# Document:
+ + + + +

His pose too is in accordance to that of Aristotle’s description of the proud man’s attitude: “a slow step is thought proper to the proud man, a deep voice, and a level utterance;”[16] he is not hurried in whatever he does, from writing letters slowly (PP 32) to “walking in a leisurely manner” (PP 249) he shows a “dignity of countenance.”(PP 172) And Mrs. Gardiner observes that there is “something pleasing about his mouth when he speaks.” (PP 172)

Just as important in sketching Mr. Darcy’s character is the account of him which is supplied by his housekeeper from Pemberley. She says that he is “the best landlord, and the best master” (PP 166) and Elizabeth ascribes due value to these praises through her thoughts:

What praise is more valuable than the praise of an intelligent servant? As a brother, a landlord, a master, she considered how many people’s happiness were in his guardianship! – How much of pleasure or pain it was in his power to bestow! – How much of good or evil must be done by him! Every idea that had been brought forward by the housekeeper was favourable to his character […] (PP 167)

            This reminds us of what Aristotle says of the liberal man: “Nor will he neglect his own property, since he wishes by means of this to help others. And he will refrain from giving to anybody and everybody, that he may have something to give to the right people, at the right time, and where it is noble to do so.”[17] To do all these and to keep a household or an estate like Mr. Darcy’s in good order, it is clear that a person needs a distinctive amount of discernment.

            The reader might be amused by Elizabeth’s delight in visiting the house and the grounds of Pemberley and finding herself regretting for a moment that she was not “mistress of this place” (PP 164) and again the reader might remain just as perplexed as Jane at Elizabeth’s assertion from the final of the novel that her love for Mr. Darcy dated “from her seeing his beautiful grounds at Pemberley.” (PP 252) Yet Aristotle by no means would take this problem lightly. On the contrary, he holds that the way one’s estate presents itself, tells a lot about its master: whether that person has good or bad taste and so forth: “The magnificent man is like an artist; for he can see what is fitting and spend large sums tastefully.”[18] He adds: “A magnificent man will also furnish his house suitably to his wealth (for even a house is a sort of public ornament), and will spend by preference on those works that are lasting (for these are most beautiful) […]”[19] So the fact that Pemberley is so wonderful as to charm even critical Elizabeth, does recommend Mr. Darcy as “infinitely superior” (PP 172) as the Gardiners categorize him.

+ + + + +

# Stored data:
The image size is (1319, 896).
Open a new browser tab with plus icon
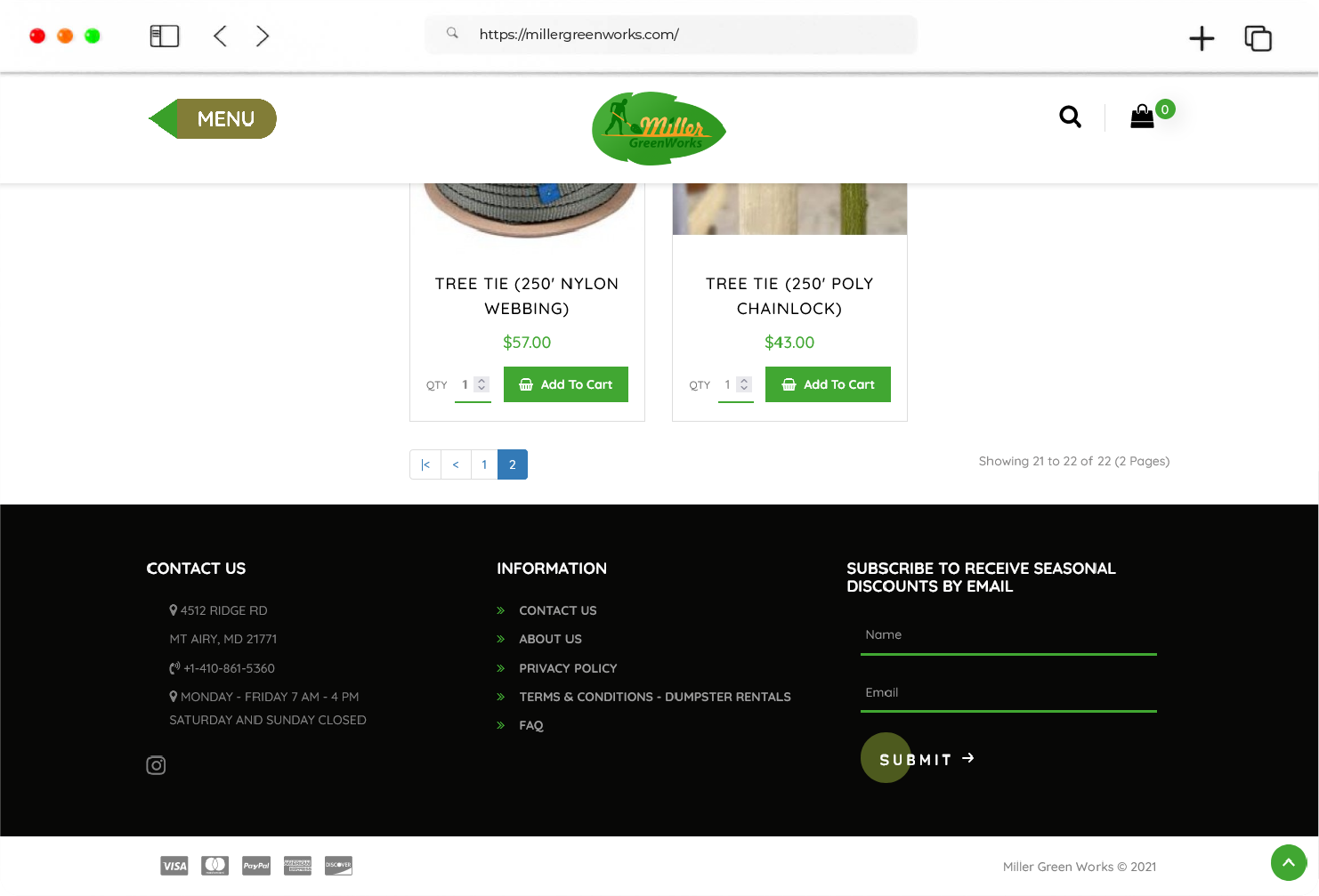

+ + + + +

Please pick up the passage comparing Mr. Darcy with Aristotle's virtues and continue it from its last sentence.

            Enough has been said about the true character of Mr. Darcy as to allow us to draw the conclusion that one objective which Jane Austen must have had in mind when she wrote this novel was to emphasize the “prejudice in the common view of the proud man. For the negative picture of Mr. Darcy is due more to others’ prejudice than to his pride.”[20]

            And one of Jane Austen’s first concerns in this book is to warn against generalized and prejudiced ideas like Mary Bennet’s, who observes (“piquing herself upon the solidity of her reflections” (PP 14)):

Pride […] is a very common failing I believe. By all that I have ever read, I am convinced that it is very common indeed, that human nature is particularly prone to it, and that there are very few of us who do not cherish a feeling of self-complacency on the score of some quality or other, real or imaginary. Vanity and pride are different things, though the words are often used synonymously. A person may be proud without being vain. Pride relates to our opinion of ourselves, vanity to what we would have others think of us. (PP 14)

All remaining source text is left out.